● **ASSIGNMENT**
Copy each line of the records exactly, stopping only after the line that contains "Given: Click the 频率 value field" has been written, and leave pictures out.

● **DATA SECTION**
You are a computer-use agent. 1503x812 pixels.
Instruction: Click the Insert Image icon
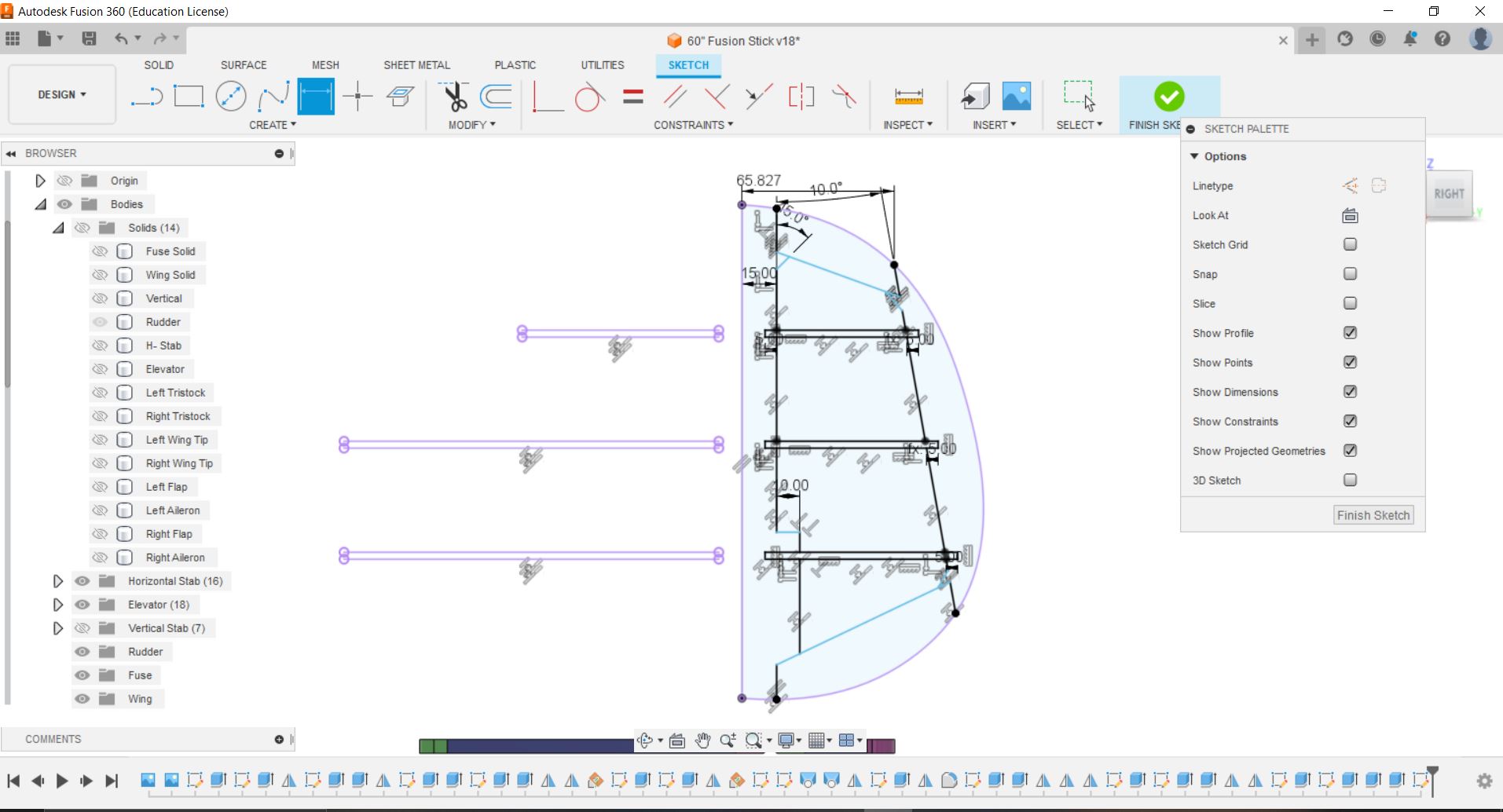click(1016, 97)
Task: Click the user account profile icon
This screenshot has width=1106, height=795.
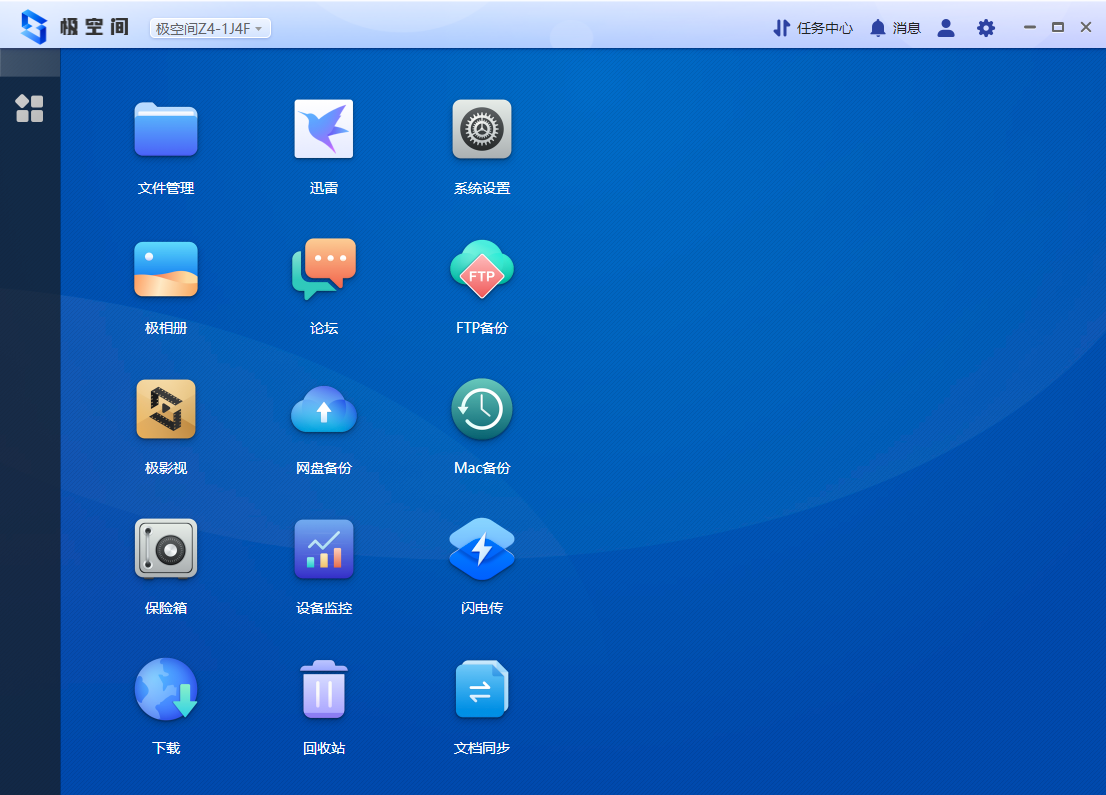Action: point(946,28)
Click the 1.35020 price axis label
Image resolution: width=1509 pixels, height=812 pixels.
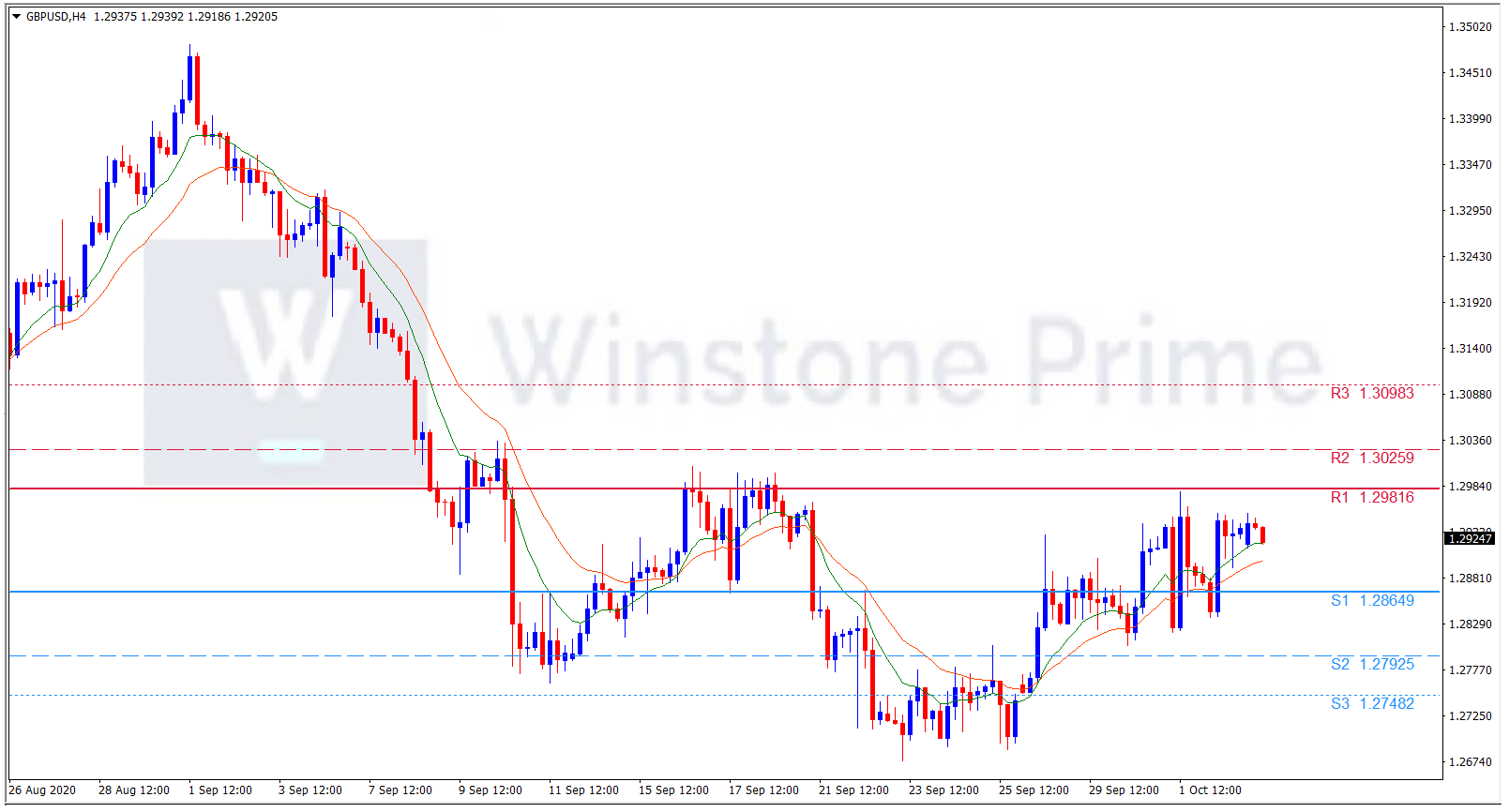[1470, 27]
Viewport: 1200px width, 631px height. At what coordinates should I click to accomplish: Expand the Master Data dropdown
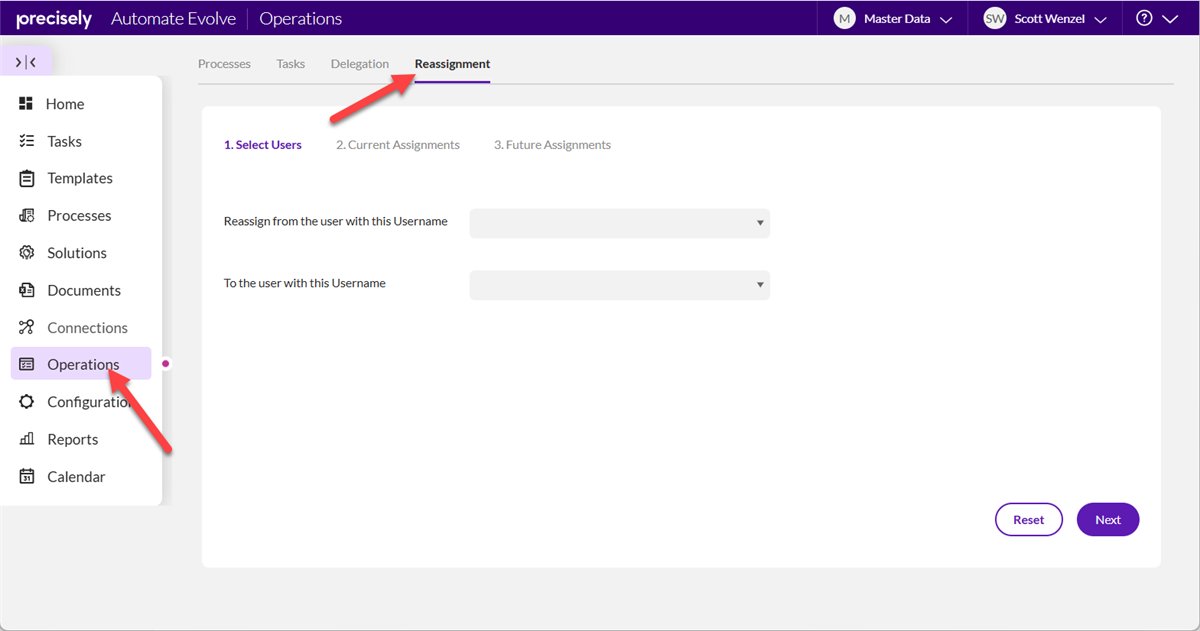coord(892,19)
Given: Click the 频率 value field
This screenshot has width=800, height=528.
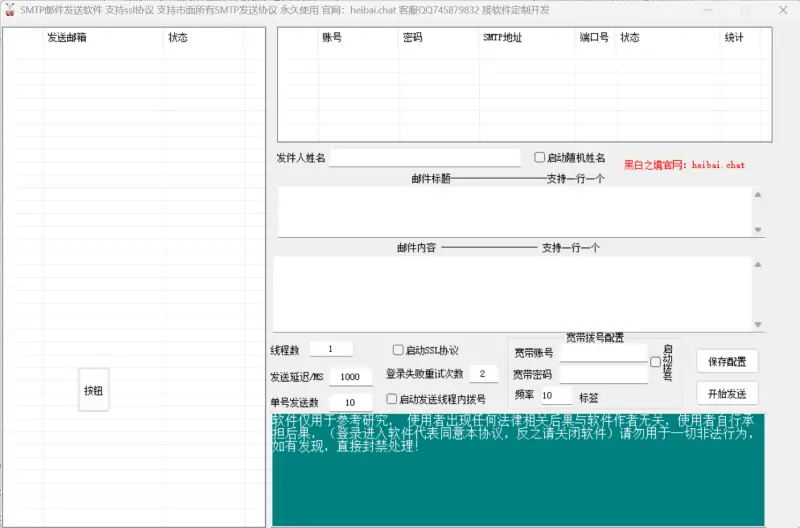Looking at the screenshot, I should [x=555, y=396].
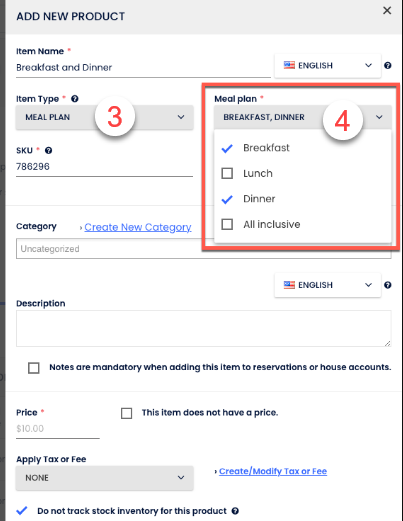
Task: Open the Apply Tax or Fee NONE dropdown
Action: coord(104,478)
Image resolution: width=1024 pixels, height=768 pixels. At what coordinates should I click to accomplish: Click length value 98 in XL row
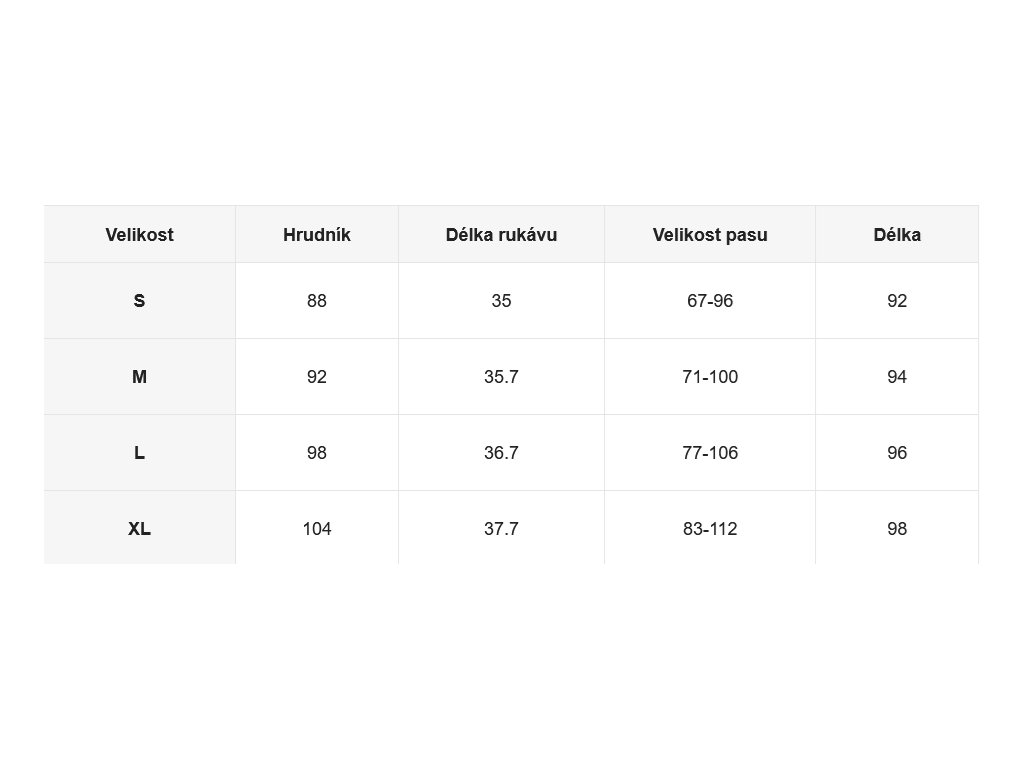pos(897,528)
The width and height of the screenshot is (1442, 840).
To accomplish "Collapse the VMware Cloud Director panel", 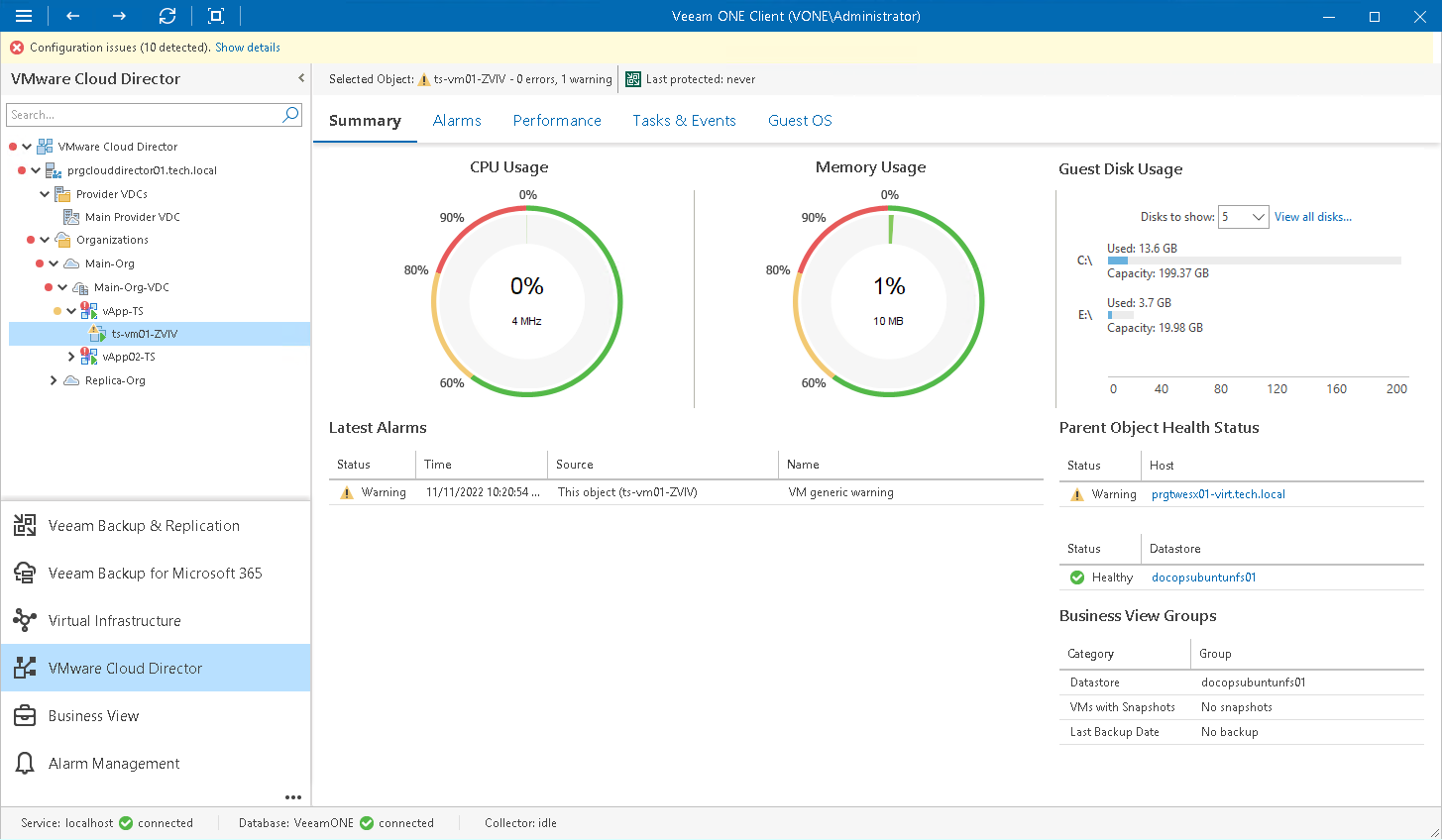I will click(x=300, y=78).
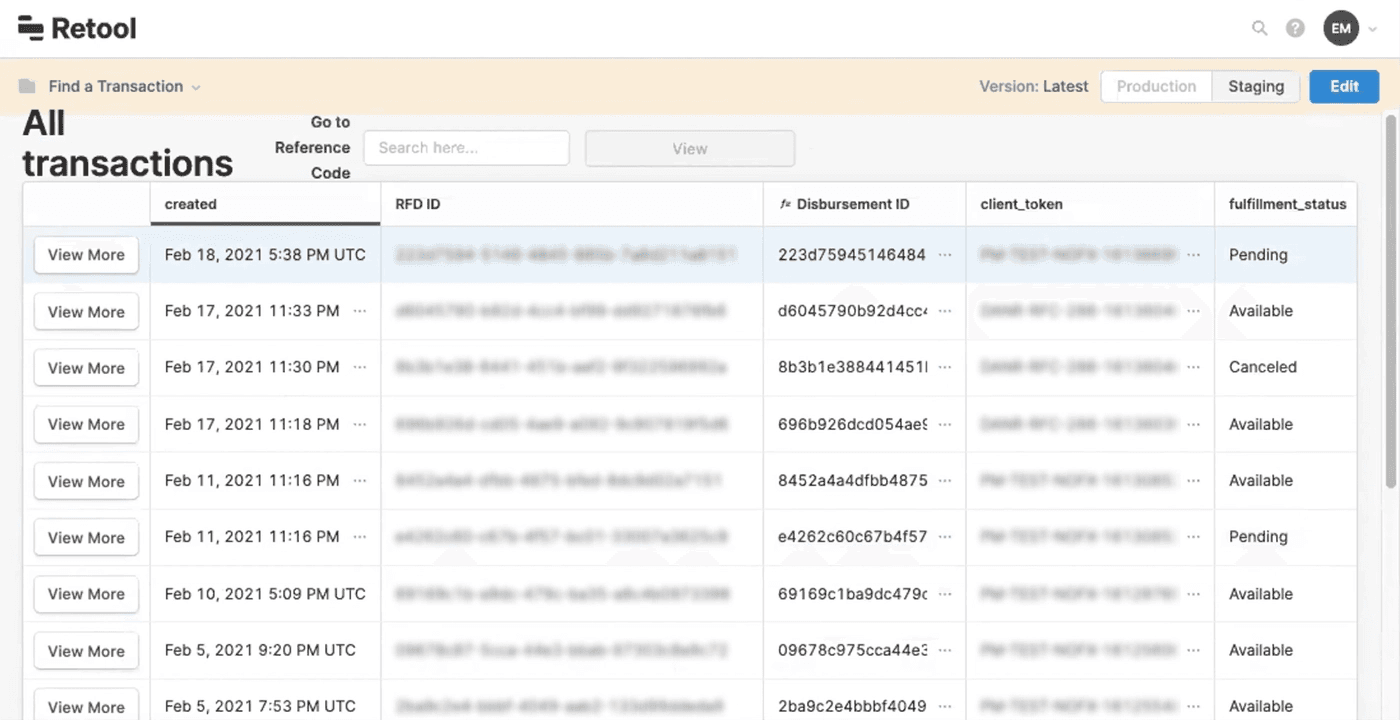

● **SOLUTION TO THIS EXERCISE**
You are a computer-use agent. 1503x812 pixels.
Instruction: Click the Insert Image icon
click(1016, 97)
Task: Click the user account profile icon
This screenshot has width=1106, height=795.
Action: point(946,28)
Click the 1.35020 price axis label
Image resolution: width=1509 pixels, height=812 pixels.
[1470, 27]
Viewport: 1200px width, 631px height. At what coordinates should I click to accomplish: Expand the Master Data dropdown
coord(892,19)
Given: Click the 频率 value field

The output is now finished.